[Dataset entries]
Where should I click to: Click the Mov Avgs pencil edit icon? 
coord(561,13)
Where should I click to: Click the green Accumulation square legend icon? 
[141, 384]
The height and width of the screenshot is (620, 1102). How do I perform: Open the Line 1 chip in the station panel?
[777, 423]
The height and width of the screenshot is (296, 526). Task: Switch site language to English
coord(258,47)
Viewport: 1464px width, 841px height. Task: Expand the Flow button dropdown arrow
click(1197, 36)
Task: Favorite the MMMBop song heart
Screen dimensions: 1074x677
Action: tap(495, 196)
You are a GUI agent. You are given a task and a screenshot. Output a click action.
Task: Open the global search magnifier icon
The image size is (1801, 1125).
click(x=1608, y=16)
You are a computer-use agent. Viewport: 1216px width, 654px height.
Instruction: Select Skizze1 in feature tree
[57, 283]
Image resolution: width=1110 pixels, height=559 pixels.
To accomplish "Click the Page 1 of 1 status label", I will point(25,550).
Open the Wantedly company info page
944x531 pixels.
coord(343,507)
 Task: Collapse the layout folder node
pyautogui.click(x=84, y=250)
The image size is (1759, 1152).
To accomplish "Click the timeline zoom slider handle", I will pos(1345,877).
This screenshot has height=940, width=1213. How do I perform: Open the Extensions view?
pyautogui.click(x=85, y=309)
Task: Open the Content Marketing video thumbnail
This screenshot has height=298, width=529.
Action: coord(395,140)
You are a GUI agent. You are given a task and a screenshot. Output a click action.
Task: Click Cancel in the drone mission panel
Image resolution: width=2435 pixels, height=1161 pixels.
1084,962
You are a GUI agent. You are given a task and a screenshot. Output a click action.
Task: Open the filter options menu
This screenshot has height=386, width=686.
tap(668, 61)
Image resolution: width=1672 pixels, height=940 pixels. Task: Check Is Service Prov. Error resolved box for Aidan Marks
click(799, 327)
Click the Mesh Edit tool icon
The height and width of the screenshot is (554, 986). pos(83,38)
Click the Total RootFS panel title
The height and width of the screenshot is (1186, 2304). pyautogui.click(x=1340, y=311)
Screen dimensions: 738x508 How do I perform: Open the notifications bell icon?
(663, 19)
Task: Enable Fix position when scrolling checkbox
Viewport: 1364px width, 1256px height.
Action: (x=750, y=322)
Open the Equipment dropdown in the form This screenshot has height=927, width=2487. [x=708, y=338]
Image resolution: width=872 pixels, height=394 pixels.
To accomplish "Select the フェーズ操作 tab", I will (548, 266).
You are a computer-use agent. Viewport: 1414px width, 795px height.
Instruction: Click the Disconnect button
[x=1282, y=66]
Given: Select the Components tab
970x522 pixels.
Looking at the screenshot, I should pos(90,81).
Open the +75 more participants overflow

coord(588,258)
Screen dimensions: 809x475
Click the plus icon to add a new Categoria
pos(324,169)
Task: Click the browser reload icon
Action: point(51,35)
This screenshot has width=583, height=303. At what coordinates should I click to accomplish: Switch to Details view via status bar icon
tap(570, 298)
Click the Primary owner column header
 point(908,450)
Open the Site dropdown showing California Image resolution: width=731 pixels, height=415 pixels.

Try it. Your answer must contain every line of the records, exactly.

Exercise result.
Where should I click to: Click the Mov Avgs pencil edit icon? 
coord(561,13)
Where should I click to: Click the green Accumulation square legend icon? 
[141, 384]
The height and width of the screenshot is (620, 1102). How do I perform: Open the Line 1 chip in the station panel?
[777, 423]
The height and width of the screenshot is (296, 526). Task: Switch site language to English
coord(258,47)
Viewport: 1464px width, 841px height. Task: Expand the Flow button dropdown arrow
click(1197, 36)
Task: Favorite the MMMBop song heart
Screen dimensions: 1074x677
Action: tap(495, 196)
You are a GUI agent. You are given a task and a screenshot. Output a click action.
Task: Open the global search magnifier icon
The image size is (1801, 1125).
click(x=1608, y=16)
You are a computer-use agent. Viewport: 1216px width, 654px height.
Instruction: Select Skizze1 in feature tree
[57, 283]
Image resolution: width=1110 pixels, height=559 pixels.
To accomplish "Click the Page 1 of 1 status label", I will point(25,550).
Open the Wantedly company info page
944x531 pixels.
coord(343,507)
 Task: Collapse the layout folder node
pyautogui.click(x=84, y=250)
The image size is (1759, 1152).
To accomplish "Click the timeline zoom slider handle", I will pos(1345,877).
This screenshot has height=940, width=1213. How do I perform: Open the Extensions view?
pyautogui.click(x=85, y=309)
Task: Open the Content Marketing video thumbnail
This screenshot has height=298, width=529.
Action: coord(395,140)
You are a GUI agent. You are given a task and a screenshot. Output a click action.
Task: Click Cancel in the drone mission panel
Image resolution: width=2435 pixels, height=1161 pixels.
1084,962
You are a GUI agent. You are given a task and a screenshot. Output a click action.
Task: Open the filter options menu
This screenshot has height=386, width=686.
tap(668, 61)
Image resolution: width=1672 pixels, height=940 pixels. Task: Check Is Service Prov. Error resolved box for Aidan Marks
click(799, 327)
Click the Mesh Edit tool icon
The height and width of the screenshot is (554, 986). pos(83,38)
Click the Total RootFS panel title
The height and width of the screenshot is (1186, 2304). pyautogui.click(x=1340, y=311)
Screen dimensions: 738x508 How do I perform: Open the notifications bell icon?
(663, 19)
Task: Enable Fix position when scrolling checkbox
Viewport: 1364px width, 1256px height.
Action: (x=750, y=322)
Open the Equipment dropdown in the form This screenshot has height=927, width=2487. [x=708, y=338]
Image resolution: width=872 pixels, height=394 pixels.
To accomplish "Select the フェーズ操作 tab", I will (548, 266).
You are a computer-use agent. Viewport: 1414px width, 795px height.
Instruction: Click the Disconnect button
[x=1282, y=66]
Given: Select the Components tab
970x522 pixels.
Looking at the screenshot, I should pos(90,81).
Open the +75 more participants overflow

coord(588,258)
Screen dimensions: 809x475
Click the plus icon to add a new Categoria
pos(324,169)
Task: Click the browser reload icon
Action: point(51,35)
This screenshot has width=583, height=303. At what coordinates should I click to accomplish: Switch to Details view via status bar icon
tap(570, 298)
Click the Primary owner column header
 point(908,450)
Open the Site dropdown showing California Image resolution: width=731 pixels, height=415 pixels.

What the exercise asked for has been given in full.